◆ Required work: Write out the lines below, unchanged, beginning with the line that contains "Task: Click the user profile icon" and continuing through the line that contains "click(399, 372)".
--- BEGIN Data provided ---
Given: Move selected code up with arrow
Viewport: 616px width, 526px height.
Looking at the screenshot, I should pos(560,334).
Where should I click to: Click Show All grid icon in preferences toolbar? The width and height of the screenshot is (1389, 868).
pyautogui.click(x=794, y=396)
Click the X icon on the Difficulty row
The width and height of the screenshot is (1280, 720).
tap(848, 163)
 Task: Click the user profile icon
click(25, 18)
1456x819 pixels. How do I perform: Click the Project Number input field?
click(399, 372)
--- END Data provided ---
--- BEGIN Data provided ---
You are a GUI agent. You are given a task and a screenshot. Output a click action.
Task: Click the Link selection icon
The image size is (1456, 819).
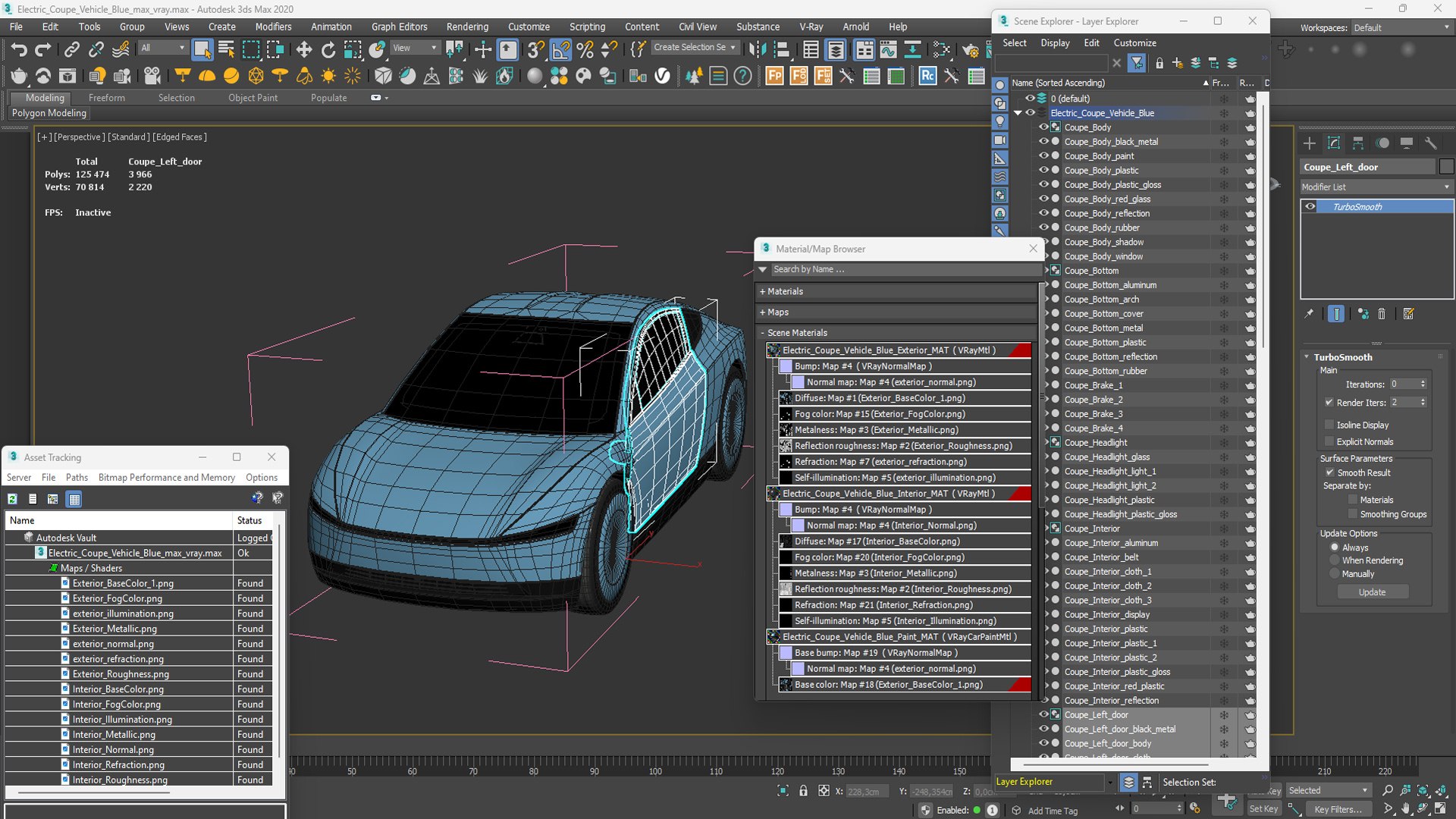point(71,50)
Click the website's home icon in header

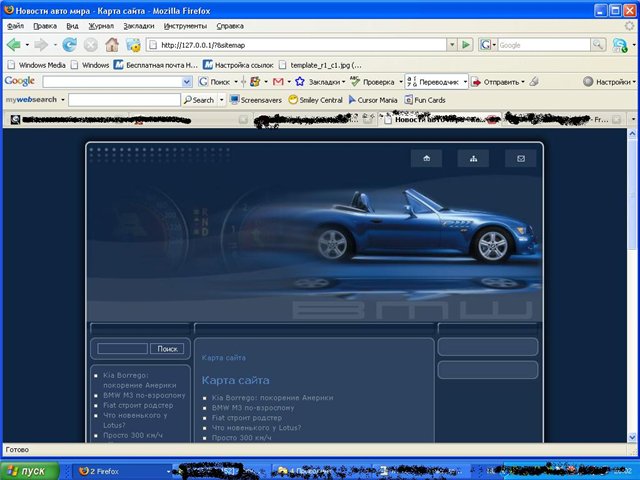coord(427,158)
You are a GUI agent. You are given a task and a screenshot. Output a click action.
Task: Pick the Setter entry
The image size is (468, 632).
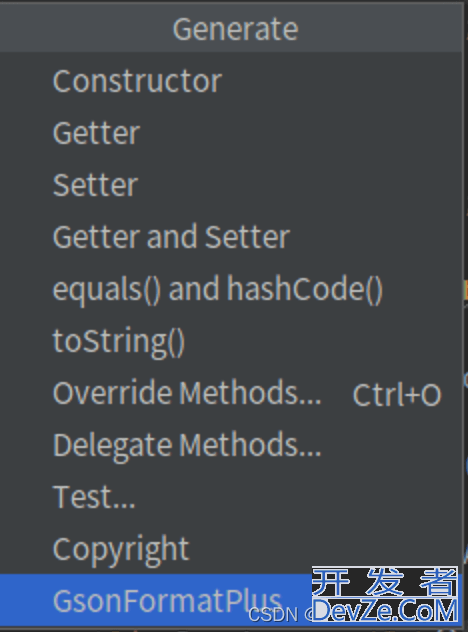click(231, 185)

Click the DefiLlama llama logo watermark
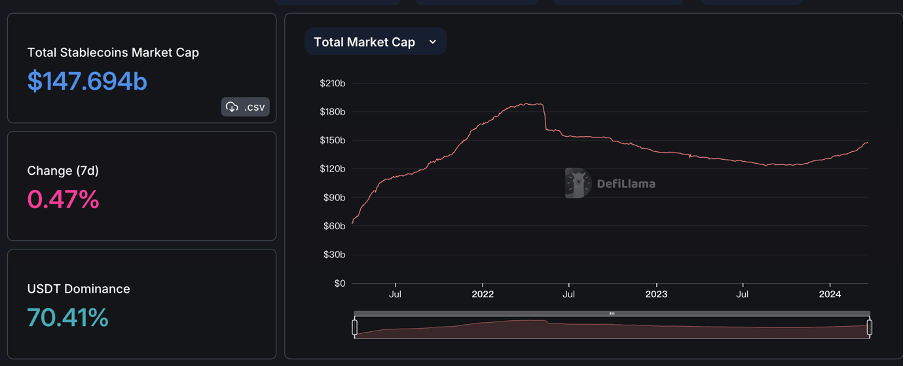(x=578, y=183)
--- END Data provided ---
◆ Result of this task:
 Task: Click the user profile icon
click(25, 18)
1456x819 pixels. How do I perform: Click the Project Number input field?
click(399, 372)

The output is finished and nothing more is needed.